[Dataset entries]
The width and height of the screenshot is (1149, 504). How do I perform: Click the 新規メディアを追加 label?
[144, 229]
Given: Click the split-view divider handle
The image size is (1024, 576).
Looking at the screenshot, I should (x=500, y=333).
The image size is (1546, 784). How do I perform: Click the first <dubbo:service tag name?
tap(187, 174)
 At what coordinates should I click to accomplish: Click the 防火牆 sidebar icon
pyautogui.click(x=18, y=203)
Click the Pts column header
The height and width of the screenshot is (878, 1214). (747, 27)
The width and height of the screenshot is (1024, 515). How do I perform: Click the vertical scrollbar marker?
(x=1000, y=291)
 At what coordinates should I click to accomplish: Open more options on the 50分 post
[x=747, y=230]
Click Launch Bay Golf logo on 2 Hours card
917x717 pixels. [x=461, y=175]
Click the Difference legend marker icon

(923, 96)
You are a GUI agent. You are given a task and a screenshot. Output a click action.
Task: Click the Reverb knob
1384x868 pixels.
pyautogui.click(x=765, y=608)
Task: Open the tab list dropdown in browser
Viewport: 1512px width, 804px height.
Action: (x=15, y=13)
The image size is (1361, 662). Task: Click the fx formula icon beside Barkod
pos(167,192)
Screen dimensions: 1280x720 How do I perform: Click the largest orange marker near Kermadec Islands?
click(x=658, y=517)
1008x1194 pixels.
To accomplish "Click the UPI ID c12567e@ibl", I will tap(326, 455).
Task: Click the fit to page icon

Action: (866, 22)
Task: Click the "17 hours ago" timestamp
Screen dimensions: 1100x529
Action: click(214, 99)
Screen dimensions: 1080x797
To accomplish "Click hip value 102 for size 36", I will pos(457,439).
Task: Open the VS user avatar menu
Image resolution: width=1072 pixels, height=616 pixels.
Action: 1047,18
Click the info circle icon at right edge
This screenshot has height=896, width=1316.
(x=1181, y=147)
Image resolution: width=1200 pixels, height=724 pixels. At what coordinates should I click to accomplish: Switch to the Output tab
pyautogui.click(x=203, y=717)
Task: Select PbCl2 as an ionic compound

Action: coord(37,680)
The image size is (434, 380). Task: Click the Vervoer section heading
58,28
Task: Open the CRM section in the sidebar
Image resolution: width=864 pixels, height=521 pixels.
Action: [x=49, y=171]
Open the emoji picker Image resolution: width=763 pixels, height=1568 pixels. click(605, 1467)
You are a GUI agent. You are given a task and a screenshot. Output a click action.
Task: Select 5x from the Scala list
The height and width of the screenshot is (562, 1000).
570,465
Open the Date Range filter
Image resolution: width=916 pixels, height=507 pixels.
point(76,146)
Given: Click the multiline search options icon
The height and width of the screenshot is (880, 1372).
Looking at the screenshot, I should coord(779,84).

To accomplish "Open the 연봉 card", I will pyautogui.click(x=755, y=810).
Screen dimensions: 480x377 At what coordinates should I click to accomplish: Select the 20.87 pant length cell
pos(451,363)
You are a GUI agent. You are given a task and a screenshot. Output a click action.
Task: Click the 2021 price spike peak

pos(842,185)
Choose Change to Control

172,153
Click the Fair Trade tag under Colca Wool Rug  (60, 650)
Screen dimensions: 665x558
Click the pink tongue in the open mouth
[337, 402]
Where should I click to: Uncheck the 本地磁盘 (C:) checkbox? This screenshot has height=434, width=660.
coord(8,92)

> **WHAT TO DO**
The full data must appear again, retyped in every detail.

> **ANSWER BELOW**
The width and height of the screenshot is (1149, 504). How do I perform: Click the 新規メディアを追加 label?
[144, 229]
Given: Click the split-view divider handle
The image size is (1024, 576).
Looking at the screenshot, I should (x=500, y=333).
The image size is (1546, 784). How do I perform: Click the first <dubbo:service tag name?
tap(187, 174)
 At what coordinates should I click to accomplish: Click the 防火牆 sidebar icon
pyautogui.click(x=18, y=203)
Click the Pts column header
The height and width of the screenshot is (878, 1214). (747, 27)
The width and height of the screenshot is (1024, 515). How do I perform: Click the vertical scrollbar marker?
(x=1000, y=291)
 At what coordinates should I click to accomplish: Open more options on the 50分 post
[x=747, y=230]
Click Launch Bay Golf logo on 2 Hours card
917x717 pixels. [x=461, y=175]
Click the Difference legend marker icon

(923, 96)
You are a GUI agent. You are given a task and a screenshot. Output a click action.
Task: Click the Reverb knob
1384x868 pixels.
pyautogui.click(x=765, y=608)
Task: Open the tab list dropdown in browser
Viewport: 1512px width, 804px height.
Action: (x=15, y=13)
The image size is (1361, 662). Task: Click the fx formula icon beside Barkod
pos(167,192)
Screen dimensions: 1280x720 How do I perform: Click the largest orange marker near Kermadec Islands?
click(x=658, y=517)
1008x1194 pixels.
To accomplish "Click the UPI ID c12567e@ibl", I will tap(326, 455).
Task: Click the fit to page icon

Action: (866, 22)
Task: Click the "17 hours ago" timestamp
Screen dimensions: 1100x529
Action: click(214, 99)
Screen dimensions: 1080x797
To accomplish "Click hip value 102 for size 36", I will pos(457,439).
Task: Open the VS user avatar menu
Image resolution: width=1072 pixels, height=616 pixels.
Action: 1047,18
Click the info circle icon at right edge
This screenshot has height=896, width=1316.
(x=1181, y=147)
Image resolution: width=1200 pixels, height=724 pixels. At what coordinates should I click to accomplish: Switch to the Output tab
pyautogui.click(x=203, y=717)
Task: Select PbCl2 as an ionic compound

Action: coord(37,680)
The image size is (434, 380). Task: Click the Vervoer section heading
58,28
Task: Open the CRM section in the sidebar
Image resolution: width=864 pixels, height=521 pixels.
Action: [x=49, y=171]
Open the emoji picker Image resolution: width=763 pixels, height=1568 pixels. click(605, 1467)
You are a GUI agent. You are given a task and a screenshot. Output a click action.
Task: Select 5x from the Scala list
The height and width of the screenshot is (562, 1000).
570,465
Open the Date Range filter
Image resolution: width=916 pixels, height=507 pixels.
point(76,146)
Given: Click the multiline search options icon
The height and width of the screenshot is (880, 1372).
Looking at the screenshot, I should coord(779,84).

To accomplish "Open the 연봉 card", I will pyautogui.click(x=755, y=810).
Screen dimensions: 480x377 At what coordinates should I click to accomplish: Select the 20.87 pant length cell
pos(451,363)
You are a GUI agent. You are given a task and a screenshot. Output a click action.
Task: Click the 2021 price spike peak

pos(842,185)
Choose Change to Control

172,153
Click the Fair Trade tag under Colca Wool Rug  (60, 650)
Screen dimensions: 665x558
Click the pink tongue in the open mouth
[337, 402]
Where should I click to: Uncheck the 本地磁盘 (C:) checkbox? This screenshot has height=434, width=660.
coord(8,92)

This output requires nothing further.